# [What to do]
Pull out each line of the material that contains the string "width", copying it as it stands.

# [The records]
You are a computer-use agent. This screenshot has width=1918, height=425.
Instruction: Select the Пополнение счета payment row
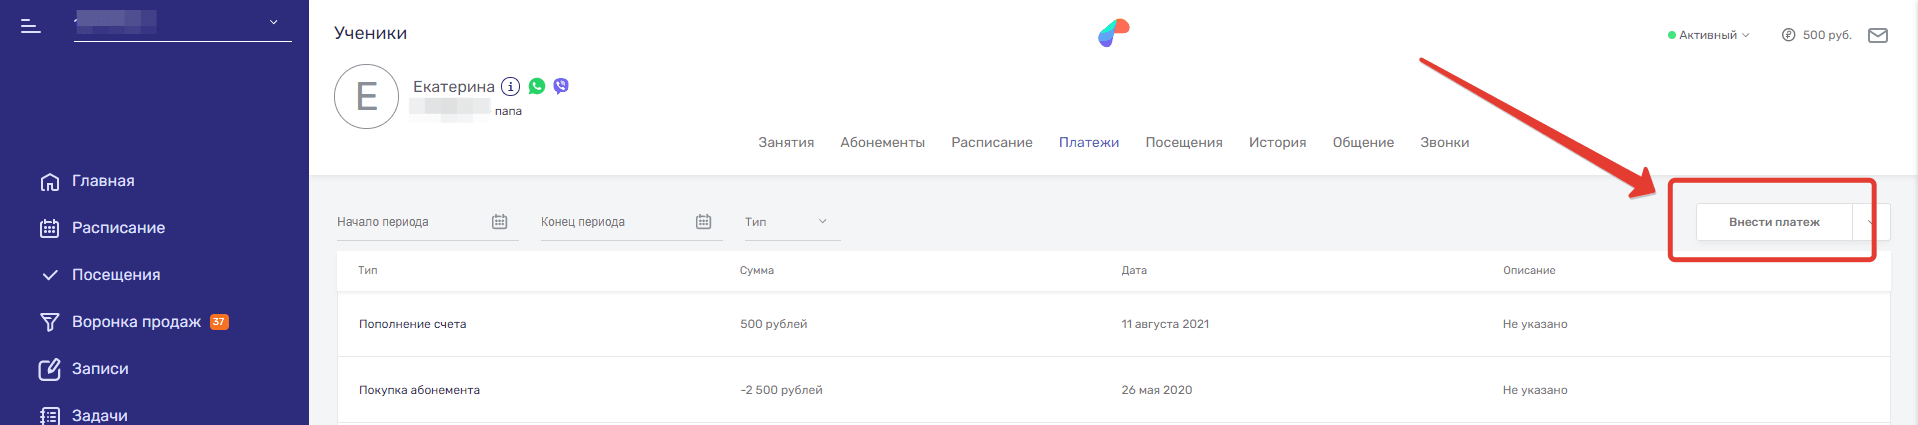[x=412, y=324]
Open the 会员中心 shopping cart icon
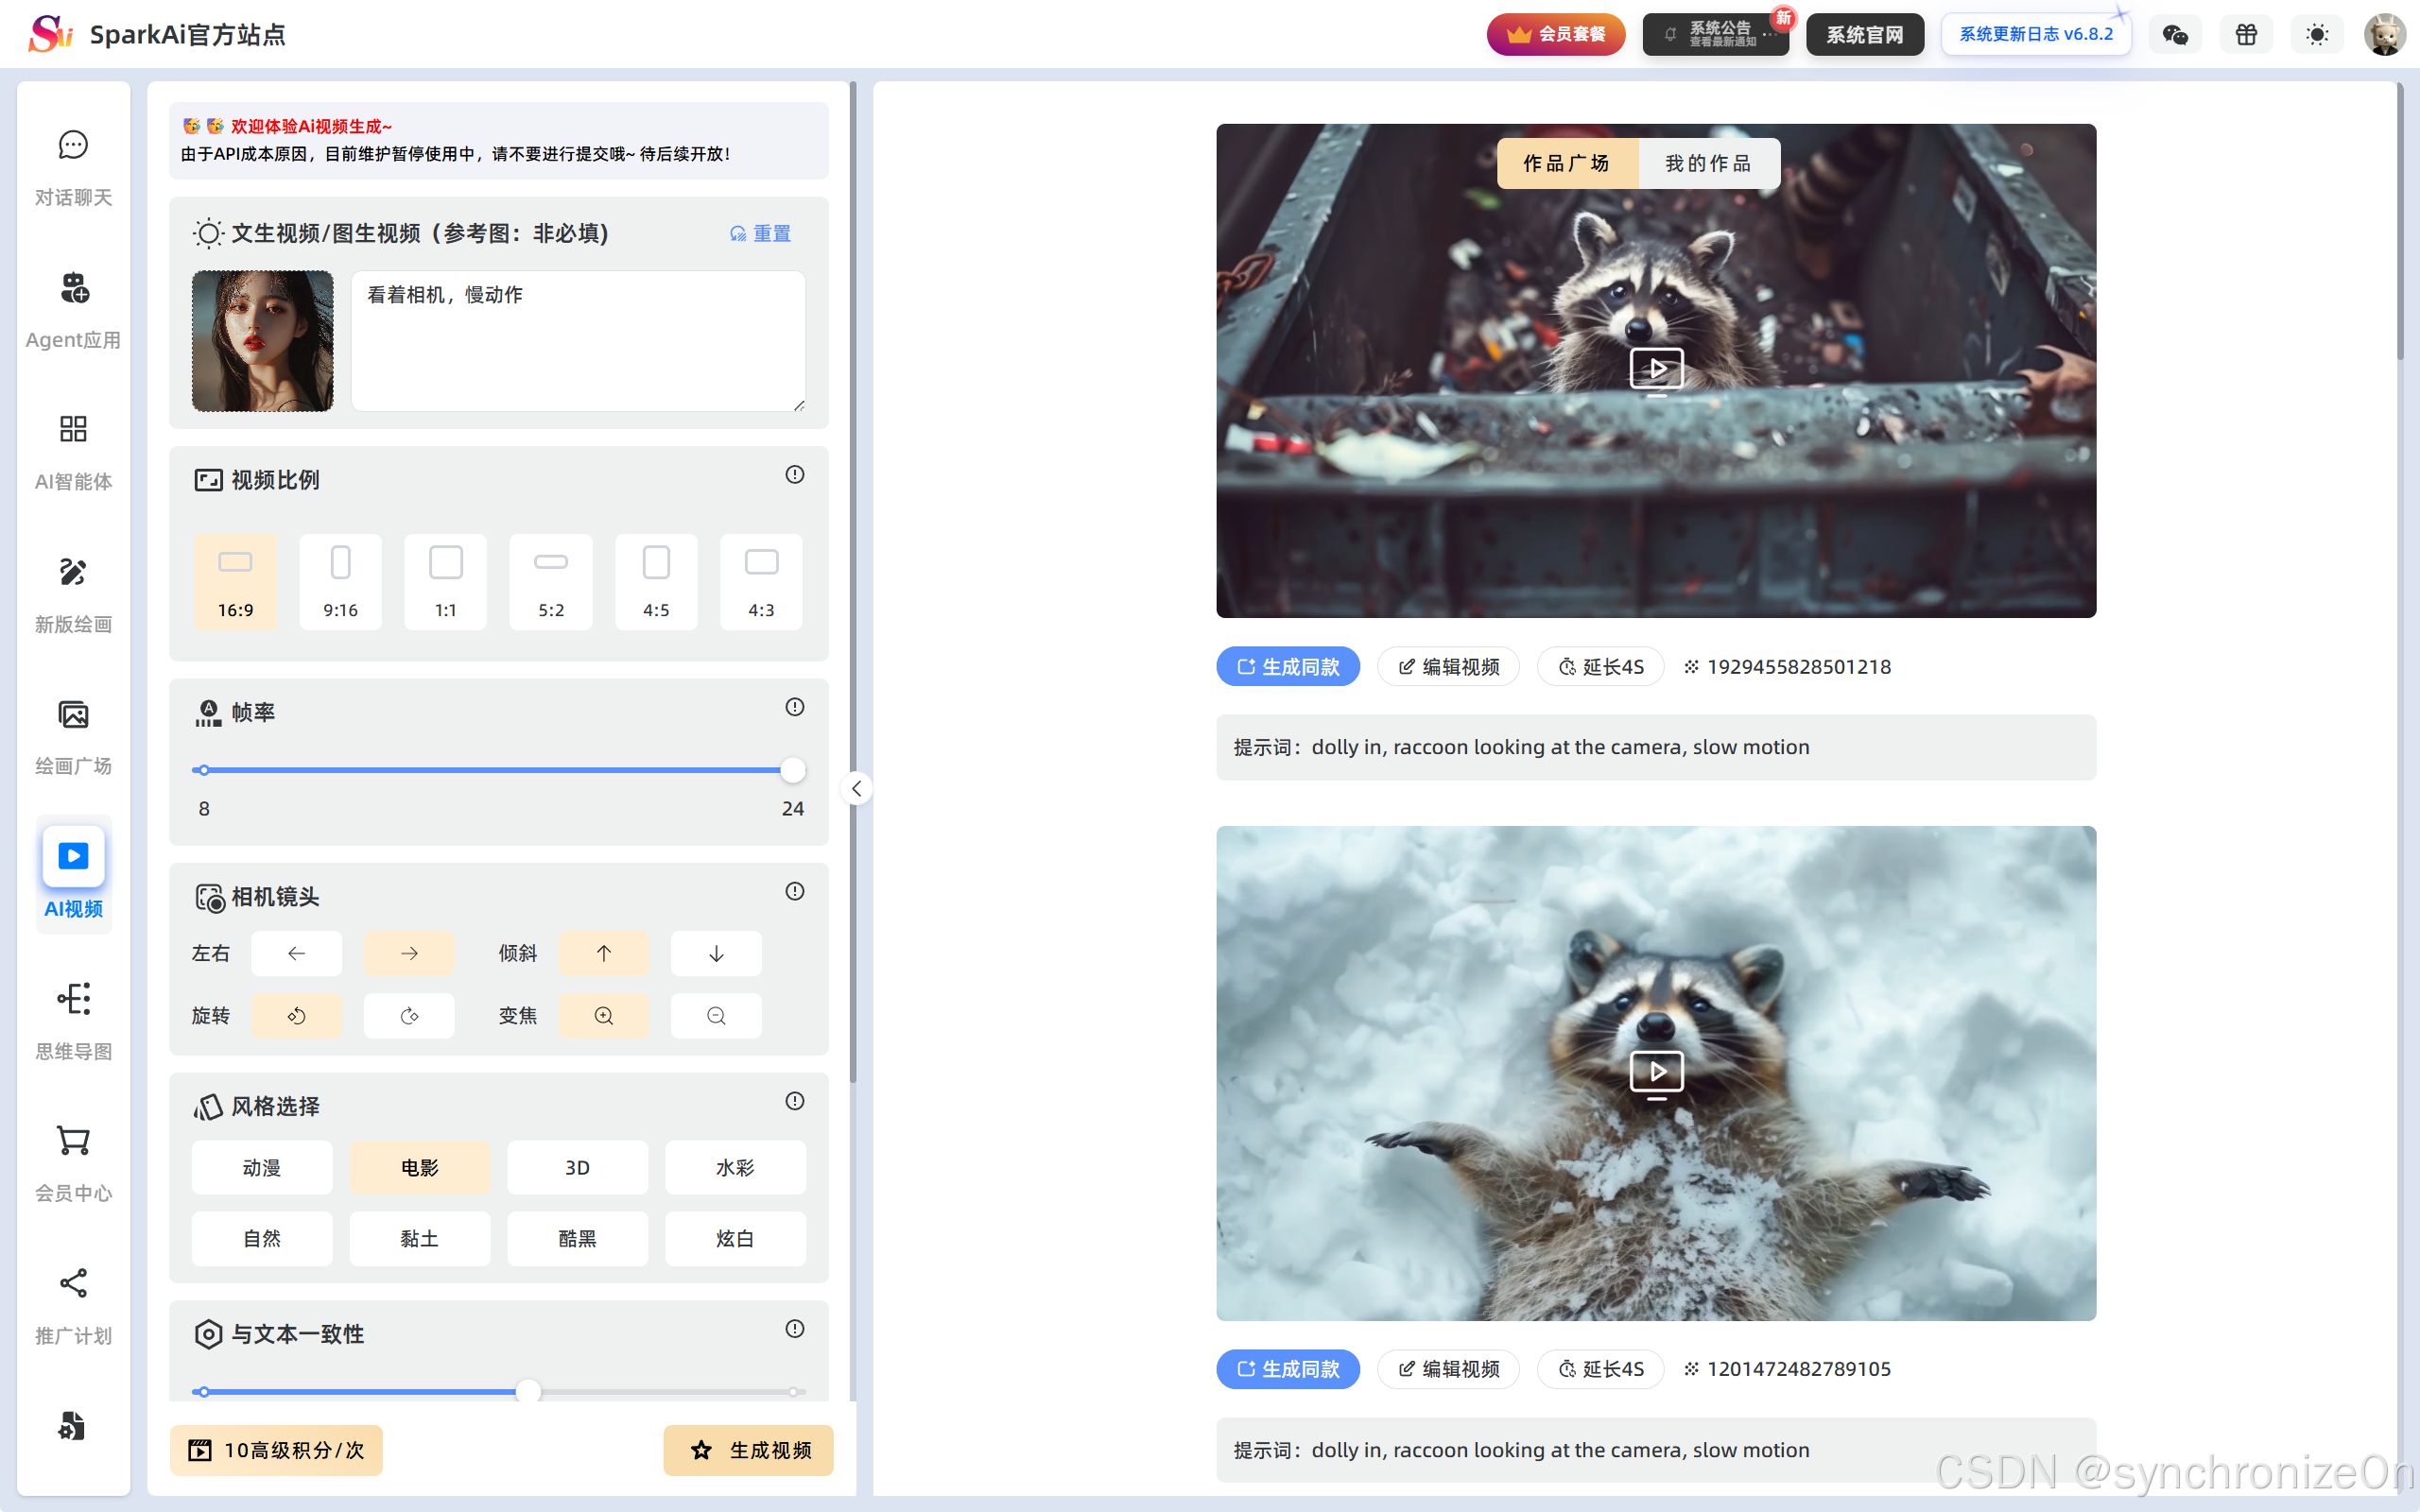 73,1141
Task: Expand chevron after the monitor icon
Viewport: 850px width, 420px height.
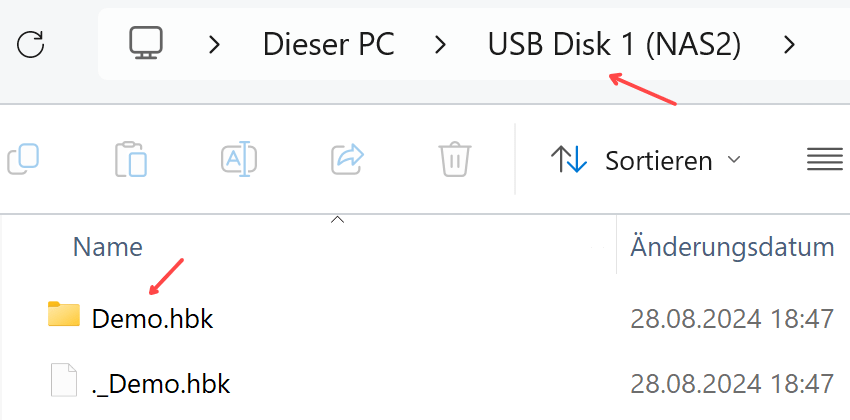Action: point(213,44)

# [Final answer]
You are a computer-use agent. This screenshot has width=1918, height=425.
Viewport: 850px width, 420px height.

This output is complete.